琉球コスメハウス、OEMの独自技術を国内外へ発信

週刊粧業 2016年7月25日号 7ページ

カンタンに言うと

琉球コスメハウス、OEMの独自技術を国内外へ発信
 沖縄県産の自然素材や独自の海洋深層水などを利用した化粧品のOEM事業を展開しているポイントピュール(沖縄県・久米島)が、同県那覇市にオリジナル商材の実店舗「琉球コスメハウス」を移転・拡張してから2年余りが経過した。現在、リニューアル後の売上げは1.5倍ほどに増えるなど順調な歩みを遂げている。

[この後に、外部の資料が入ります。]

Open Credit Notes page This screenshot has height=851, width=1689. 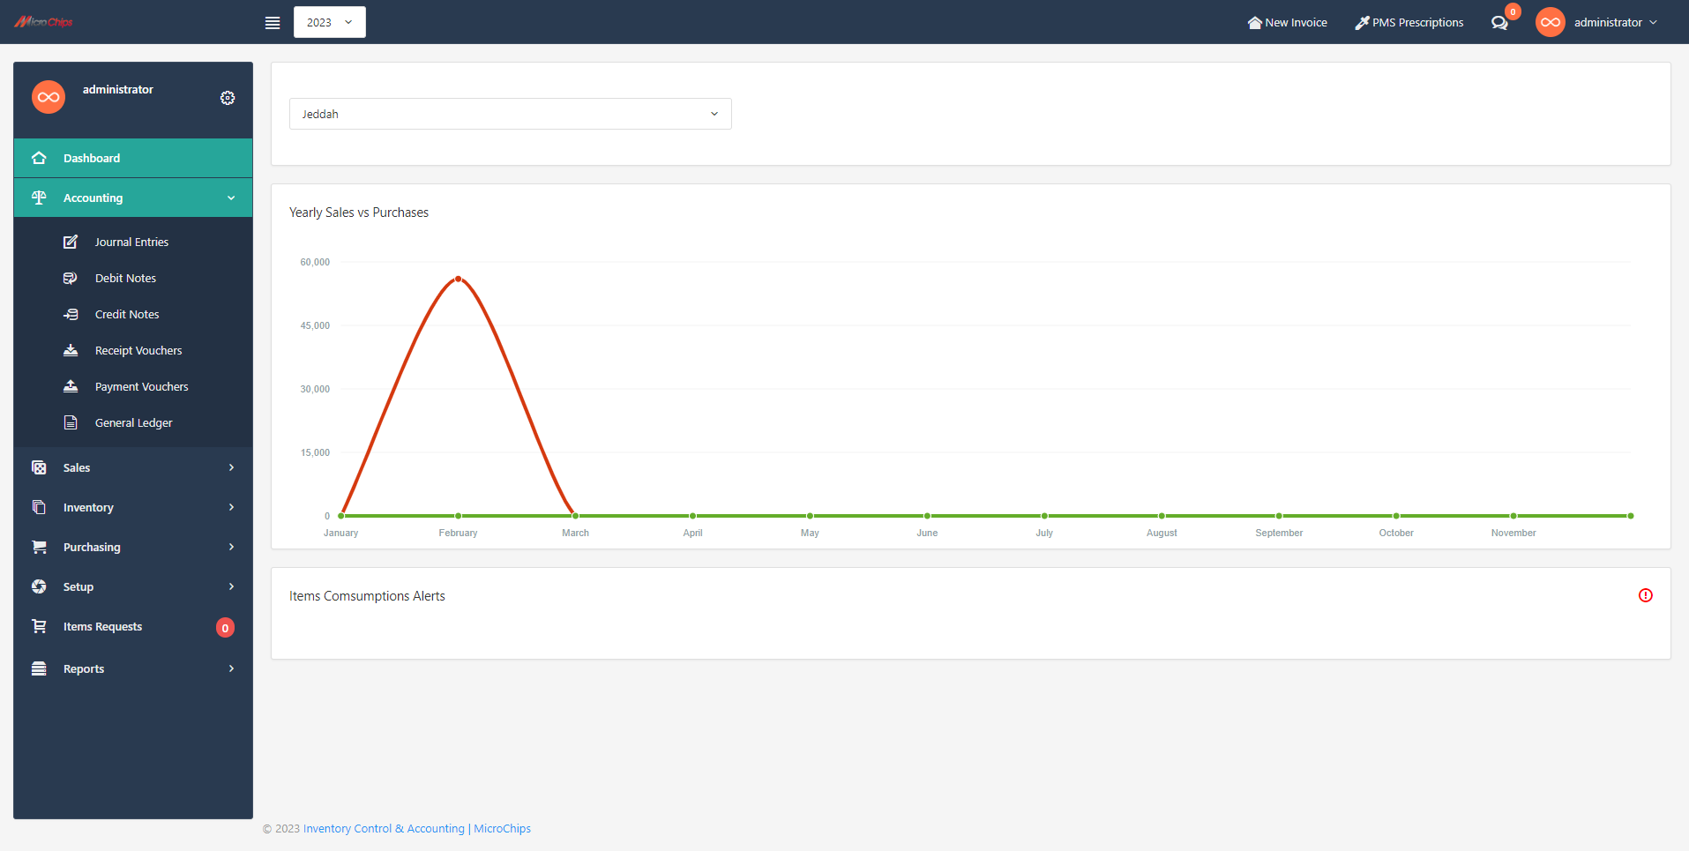[x=127, y=314]
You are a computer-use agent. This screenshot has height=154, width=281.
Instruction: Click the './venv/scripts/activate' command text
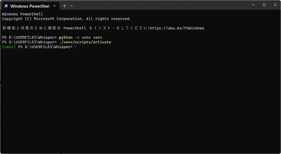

 OEM事業者が自社商品の販売に乗り出すのは異例といえるが、結果的にはそうした商材がOEMの開発・技術力をアピールするための貴重な営業ツールとなり、OEMの取引につながるケースが少なくないという。今年は久米島の本社と工場に隣接する場所にも新店を構えたほか、本島中部にも期間限定ショップをオープンするなど業容がさらに拡大している。

移転・拡張後、売上げ1.5倍
育毛ヘッドスパシステムが好評

 那覇市に「琉球コスメハウス」を拡張・移転したのは2014年春のことだ。2008年から前身の琉球コスメハウスを運営する中で得た自信と成果から、売場面積を従来の3倍ほどに広げて新たなスタートを切った。

 久米島の海洋深層水をベースに地元の自然素材を活用するなどした自社ブランド「Ryuspa(琉スパ)」を中心に、店内にはオリジナル商品がずらりと並ぶ。さらに、エステルームも完備し、その場で商品をトライアルできるサービスなども取り入れた。

 オープンから2年が過ぎたが、大道敦社長によると、売上げは移転前から1.5倍ほどに増加しているという。

 特に人気なのが、「Ryuspa」の「クチャ」(沖縄海泥)を使用した洗顔料「クチャ洗顔」(120g1800円)やシャンプーなどだ。クチャは毛穴の約1/40の大きさとキメ細かく、皮脂や頭皮汚れの吸着作用に長けている。

 そうした中、新たにクチャ配合のヘアケア商品を活用した独自のヘッドスパシステムを開発した。「頭皮クレンジングシャンプー」(400mL3800円)で洗った後、薬用育毛剤の「ヘア&スカルプエッセンス」(150mL4800円)などでケアする内容だ。那覇店のエステルームで3カ月ほど前からメニュー化しているが、これが導入直後から利用者の間で大きな反響になっているという。

 2年ほど前に医薬部外品の認証を取得したが、「部外品の育毛はどこもやっており、差別化する必要があった」とし、事前に毛穴につまった汚れをしっかり落とすことで、その後の育毛効果を最大限に引き出そうと試みたという。まだ発売から3カ月ほどとまもないが、「効果を実感しやすいと好評で、ヒットしている」といい、今後リピーターが続出しそうな気配を漂わせている。

 さらに、ここにきて同社の看板である海洋深層水への注目度も高まっており、「Ryuspa」の化粧水など関連アイテムの売れ行きが上向いているという。

 この久米島産海洋深層水を巡っては、先ごろ富山県立大学との長年にわたる共同研究の成果として、深層水を独自技術で分離・精製し、コラーゲンの産生促進効果のある水を開発していた。

 化粧品の開発においては、内容成分の多くを占める水が重要な役割を果たす。「安心・安全」といったイメージ訴求だけでも十分武器になりそうな海洋深層水だが、具体的な作用を新たに可視化したかたちだ。

 これが化粧水など「Ryuspa」商品の販売の追い風となっているほか、OEM供給先も「喜んでくれていて、エビデンスデータを販促に使用し始めている」と反響が広がっている。

 7月末に出展した台湾の展示会でも、この海洋深層水の新データを前面に押し出した内容でPRを仕掛けたという。